Dans l’univers des armes, on parle d’ « armes d’épaule » pour désigner celles qui sont tenues à l’épaule pendant le tir. C’est le cas des carabines militaires, des fusils d’assaut, de certaines mitrailleuses ou encore des lances roquettes. Pendant les marches ou les défilés, ces armes sont portées sur l’épaule, comme c’était le cas jadis des mousquets, des lances, des hallebardes ou des arbalètes. Il suffit de voir la célèbre statue de Guillaume Tell à Altdorf, en tenue de guerrier, l’arbalète à l’épaule, le bras posé sur l’épaule de son fils qui tient lui-même fermement la main de son père tout en le regardant avec admiration.

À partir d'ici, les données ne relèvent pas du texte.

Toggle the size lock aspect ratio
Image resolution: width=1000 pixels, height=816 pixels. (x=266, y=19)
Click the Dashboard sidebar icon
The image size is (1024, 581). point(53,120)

Pourquoi insister sur les épaules, alors qu’il est question ici de l’étymologie du mot « arme » ? Tout simplement parce que, à l’origine, la notion d’arme était liée à la protection de cette région morphologique du corps humain, se situant à la jonction du tronc avec le membre supérieur. En français, « arme » nous vient en effet des termes latins « arma », qui avait le même sens, et « armo » qui désignait tous les outils servant à se défendre. Or ces deux mots sont liés à « armus » qui veut dire « épaule » ou « bras ».

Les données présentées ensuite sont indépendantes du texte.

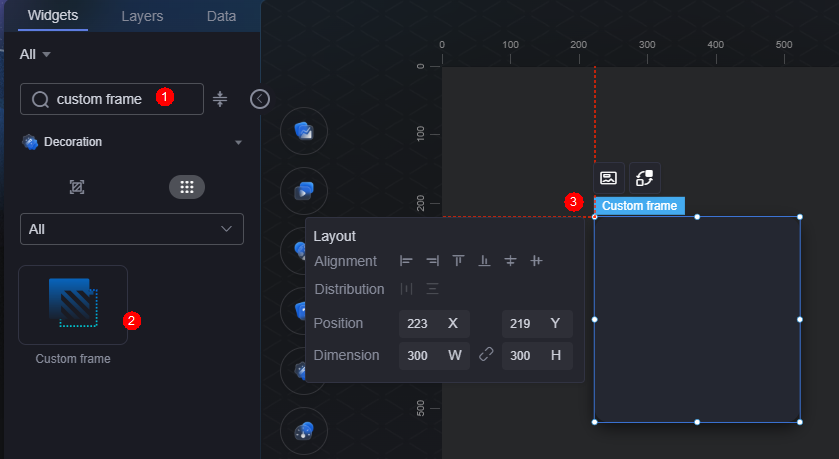
Task: Switch to the Data tab
Action: [221, 16]
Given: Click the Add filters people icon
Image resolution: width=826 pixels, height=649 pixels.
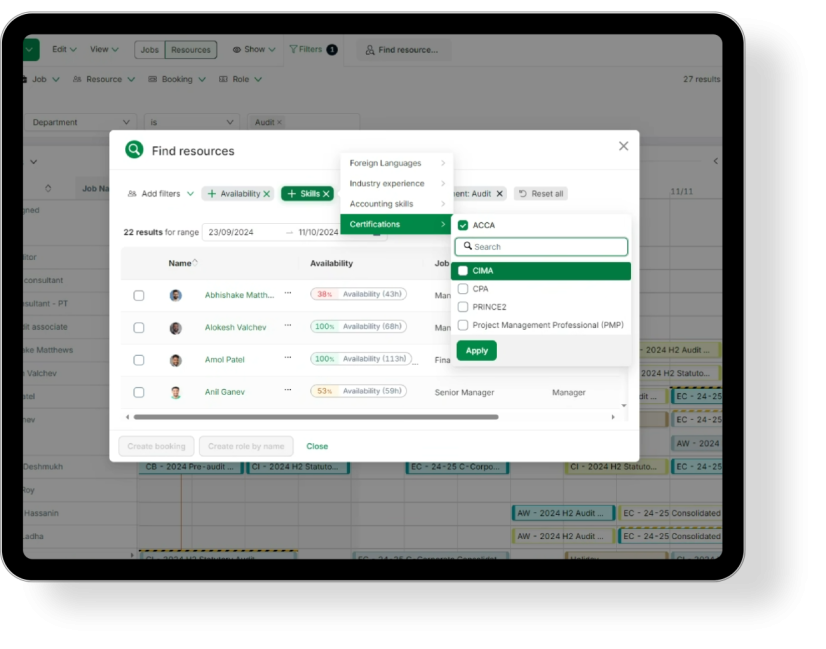Looking at the screenshot, I should point(131,192).
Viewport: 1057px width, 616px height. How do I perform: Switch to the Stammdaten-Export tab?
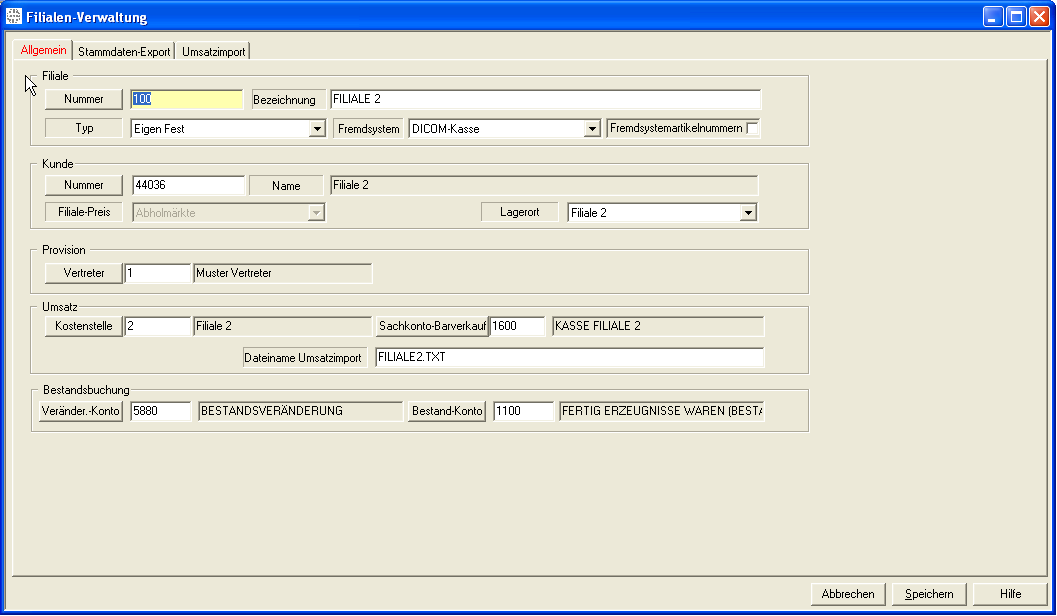[124, 51]
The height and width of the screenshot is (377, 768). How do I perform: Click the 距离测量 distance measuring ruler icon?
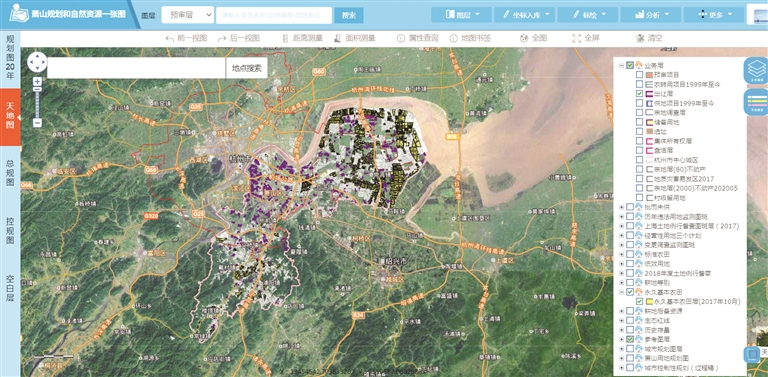click(286, 38)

Selon les linguistes, le mot latin « armus » est sans doute lui-même issu d’une ancienne racine indoeuropéenne signifiant proprement « jointure ». Nous la retrouvons d’ailleurs dans l’allemand « Arm » et dans l’anglais « arm », deux mots qui désignent le « bras ». Le substantif « armus » dérive, quant à lu, i du verbe « armare », qui signifie « se couvrir les épaules » pour se protéger, au moyen d’une cuirasse ou d’un bouclier, par exemple. C’est ce verbe qui a donné « arma », que nous avons vu plus haut et qui, chez les Romains, désignaient plus particulièrement les armes défensives, d’où le mot « armure », qui est bien restée une « arme » purement défensive en français moderne.
Par ailleurs, « arma » ayant aussi le sens plus large d’outils ou d’instruments, le latin « armarium » nous a donné le mot « armoire », ce meuble qui sert à ranger toutes sortes de contenus. De même, le mot « armamenta » qui veut dire « armement » s’applique de nos jours encore à un navire, qu’il soit militaire ou civil, lorsqu’il est « armé » par un « armateur ».

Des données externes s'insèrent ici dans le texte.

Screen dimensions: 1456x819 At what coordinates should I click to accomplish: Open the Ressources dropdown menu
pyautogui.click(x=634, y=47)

L’expression « passer l’arme à gauche », qui signifie mourir, nous vient du XVIIe siècle, lorsque les soldats devaient charger leur fusil. Ils le tenaient de la main gauche, afin de pouvoir utiliser leur main droite. Cependant charger ces fusils à poudre prenait beaucoup de temps, laissant les soldats très vulnérables. Un grand nombre d’entre eux étaient tués en chargeant leur arme. En outre, lors des funérailles avec les honneurs militaires, les soldats passaient leur arme à gauche, canon vers le sol, en signe de deuil et de respect envers ceux qui étaient tombés.